Unless you act like a irresponsible pet owner and just abandon a family member (which a pet really is) when you move, there will be high cost ($$$) to transport and lots of headache to prepare paper work. And depending where moving to/from, early preparations will be needed or the chance of moving to certain countries later on will be slim with lots of hassles.

When selecting a new home in a new country, you might have to make compromises to find one also suitable for the dog - especially one that needs lots of exercises. That might mean that you have to live further out from the city to get within the allowance for a house with yard, etc.
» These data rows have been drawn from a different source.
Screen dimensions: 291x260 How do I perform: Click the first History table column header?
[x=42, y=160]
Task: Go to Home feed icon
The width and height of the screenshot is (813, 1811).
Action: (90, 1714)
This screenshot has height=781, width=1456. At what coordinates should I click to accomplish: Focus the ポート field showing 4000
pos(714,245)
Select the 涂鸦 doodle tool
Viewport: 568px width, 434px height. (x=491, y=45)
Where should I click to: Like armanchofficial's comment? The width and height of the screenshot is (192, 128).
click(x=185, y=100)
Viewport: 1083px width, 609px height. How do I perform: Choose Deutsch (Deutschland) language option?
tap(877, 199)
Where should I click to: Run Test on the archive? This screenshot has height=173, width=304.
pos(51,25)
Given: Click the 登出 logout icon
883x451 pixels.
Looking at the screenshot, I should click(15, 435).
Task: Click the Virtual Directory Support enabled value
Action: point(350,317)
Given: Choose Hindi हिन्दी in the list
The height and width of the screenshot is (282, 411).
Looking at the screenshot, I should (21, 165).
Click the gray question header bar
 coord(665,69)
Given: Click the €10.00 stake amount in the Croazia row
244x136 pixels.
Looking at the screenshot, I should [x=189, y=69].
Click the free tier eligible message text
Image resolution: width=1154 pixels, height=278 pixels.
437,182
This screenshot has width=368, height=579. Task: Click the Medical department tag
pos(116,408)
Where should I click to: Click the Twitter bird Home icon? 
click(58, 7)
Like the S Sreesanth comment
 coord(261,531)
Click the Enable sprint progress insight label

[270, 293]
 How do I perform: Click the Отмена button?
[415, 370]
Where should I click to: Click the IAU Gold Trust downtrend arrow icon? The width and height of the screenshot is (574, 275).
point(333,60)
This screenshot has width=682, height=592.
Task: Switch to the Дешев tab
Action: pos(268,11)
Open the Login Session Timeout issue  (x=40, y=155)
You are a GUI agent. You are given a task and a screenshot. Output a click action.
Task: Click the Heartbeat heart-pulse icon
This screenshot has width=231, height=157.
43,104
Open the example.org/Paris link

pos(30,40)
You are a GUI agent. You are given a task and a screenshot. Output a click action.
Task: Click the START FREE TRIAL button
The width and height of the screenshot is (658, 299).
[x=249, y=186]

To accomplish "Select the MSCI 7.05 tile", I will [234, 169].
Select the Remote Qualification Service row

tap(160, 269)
It is not fair to the dog to keep him/her inside a tiny apartment while you are at work all day - the equivalent of you being in solitary confinement.

When going to vacation, or even just a short week-end trip, where you can't take the dog, arrangements must be made for someone to take care of them. That's not as simple as one thinks.

When they get older and weaker (which migh be years away), depending on the owners some options might be limited if you don't want to expose the dog to certain environments. They should be treated the same way you would expect for ourselves (when older) from someone you trust implicitly all your life.

We were lucky that our border collies lived years past their live expectancies and gave us lots of love, but it is a long-term commitment that sometimes people overlook when looking at the cute, furry puppy. We loved them dearly and always will, but we decided not to have dogs while living overseas for aforementioned reasons.

Your opinions may vary depending on how you feel about your pets.

To us, they are part of our family like our children. Dogs give unconditional love all their lives to their owners, and we can't imagine how someone can't feel the same about them.

Lastly, if deciding the type of dog by breed, be sure to look at the adults and not the puppies. All puppies are cute and adorable, but will not remain so for long... You might think you are equally stubborn, but wait until you are facing a 150lb/70kg all-muscle puppy with a mind of his own 

Good luck with your decision.


----------



## Jynxgirl (Nov 27, 2009)

Exactly... I do saint rescue at home and have picked up so many 10 to 14 month old pups (not just saints, but the saint pups pee me off the most) from people who couldnt believe how big they got, how much they slobbered, how much hair was all over their house, how much work they required, etc Then they would say, "But he was such a cute puppy" 

I really wanna bzatch slap people sometimes over dogs.


----------



## sean21686 (Dec 4, 2010)

I found the rottie pup cute but I fell for the adult rottie more than the puppy. I will be moving into a villa within four months.

More over, I will get some one to take good care of my boy while I'm away.

So I'm going to get my boy in no time


----------



## sean21686 (Dec 4, 2010)

Oh yes will put some pictures so you guys can see.


----------



## Andy Capp (Oct 5, 2008)

sean21686 said:


> I found the rottie pup cute but I fell for the adult rottie more than the puppy. I will be moving into a villa within four months.
> 
> More over, I will get some one to take good care of my boy while I'm away.
> 
> So I'm going to get my boy in no time


So you'll happily buy a dog that is ILLEGAL in the UAE, has been imported illegally, with absolutely no idea what the history/parentage of the animal is?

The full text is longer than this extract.